— begin The input —

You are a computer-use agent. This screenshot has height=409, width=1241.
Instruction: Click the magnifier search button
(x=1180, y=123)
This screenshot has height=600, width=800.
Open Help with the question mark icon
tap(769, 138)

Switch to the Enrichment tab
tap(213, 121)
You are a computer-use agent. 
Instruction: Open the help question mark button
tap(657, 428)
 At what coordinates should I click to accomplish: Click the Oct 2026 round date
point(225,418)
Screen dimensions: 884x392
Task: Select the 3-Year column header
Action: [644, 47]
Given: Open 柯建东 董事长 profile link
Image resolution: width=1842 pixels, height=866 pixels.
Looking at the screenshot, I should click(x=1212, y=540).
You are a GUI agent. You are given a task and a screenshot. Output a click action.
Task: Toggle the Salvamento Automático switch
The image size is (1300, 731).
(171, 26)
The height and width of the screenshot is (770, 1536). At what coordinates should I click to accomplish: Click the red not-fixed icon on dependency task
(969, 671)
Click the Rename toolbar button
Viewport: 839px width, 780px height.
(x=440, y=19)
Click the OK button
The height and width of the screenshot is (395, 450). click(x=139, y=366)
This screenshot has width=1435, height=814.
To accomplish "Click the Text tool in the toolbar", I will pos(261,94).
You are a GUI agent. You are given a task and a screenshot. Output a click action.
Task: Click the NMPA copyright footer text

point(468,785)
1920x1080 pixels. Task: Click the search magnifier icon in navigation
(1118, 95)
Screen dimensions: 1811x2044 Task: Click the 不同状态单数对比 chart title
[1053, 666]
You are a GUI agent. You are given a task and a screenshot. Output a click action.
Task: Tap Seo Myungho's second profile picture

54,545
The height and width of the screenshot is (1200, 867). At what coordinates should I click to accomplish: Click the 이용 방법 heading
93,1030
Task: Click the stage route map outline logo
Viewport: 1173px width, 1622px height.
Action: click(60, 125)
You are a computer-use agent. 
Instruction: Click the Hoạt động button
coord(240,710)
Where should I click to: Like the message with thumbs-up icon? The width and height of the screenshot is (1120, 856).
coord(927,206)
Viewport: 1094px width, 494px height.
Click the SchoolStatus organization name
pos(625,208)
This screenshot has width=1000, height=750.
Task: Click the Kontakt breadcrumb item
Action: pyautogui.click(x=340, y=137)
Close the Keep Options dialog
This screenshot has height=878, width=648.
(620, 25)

— end The input —

What is being asked ::
Copy the lines above, substituting "magnifying glass" for every occurrence of "magnifier" and keeping everything else unchanged.

Correct answer ::
You are a computer-use agent. This screenshot has height=409, width=1241.
Instruction: Click the magnifying glass search button
(x=1180, y=123)
This screenshot has height=600, width=800.
Open Help with the question mark icon
tap(769, 138)

Switch to the Enrichment tab
tap(213, 121)
You are a computer-use agent. 
Instruction: Open the help question mark button
tap(657, 428)
 At what coordinates should I click to accomplish: Click the Oct 2026 round date
point(225,418)
Screen dimensions: 884x392
Task: Select the 3-Year column header
Action: [644, 47]
Given: Open 柯建东 董事长 profile link
Image resolution: width=1842 pixels, height=866 pixels.
Looking at the screenshot, I should click(x=1212, y=540).
You are a GUI agent. You are given a task and a screenshot. Output a click action.
Task: Toggle the Salvamento Automático switch
The image size is (1300, 731).
(171, 26)
The height and width of the screenshot is (770, 1536). At what coordinates should I click to accomplish: Click the red not-fixed icon on dependency task
(969, 671)
Click the Rename toolbar button
Viewport: 839px width, 780px height.
(x=440, y=19)
Click the OK button
The height and width of the screenshot is (395, 450). click(x=139, y=366)
This screenshot has width=1435, height=814.
To accomplish "Click the Text tool in the toolbar", I will pos(261,94).
You are a GUI agent. You are given a task and a screenshot. Output a click action.
Task: Click the NMPA copyright footer text

point(468,785)
1920x1080 pixels. Task: Click the search magnifying glass icon in navigation
(1118, 95)
Screen dimensions: 1811x2044 Task: Click the 不同状态单数对比 chart title
[1053, 666]
You are a GUI agent. You are given a task and a screenshot. Output a click action.
Task: Tap Seo Myungho's second profile picture

54,545
The height and width of the screenshot is (1200, 867). At what coordinates should I click to accomplish: Click the 이용 방법 heading
93,1030
Task: Click the stage route map outline logo
Viewport: 1173px width, 1622px height.
Action: click(60, 125)
You are a computer-use agent. 
Instruction: Click the Hoạt động button
coord(240,710)
Where should I click to: Like the message with thumbs-up icon? The width and height of the screenshot is (1120, 856).
coord(927,206)
Viewport: 1094px width, 494px height.
Click the SchoolStatus organization name
pos(625,208)
This screenshot has width=1000, height=750.
Task: Click the Kontakt breadcrumb item
Action: pyautogui.click(x=340, y=137)
Close the Keep Options dialog
This screenshot has height=878, width=648.
(620, 25)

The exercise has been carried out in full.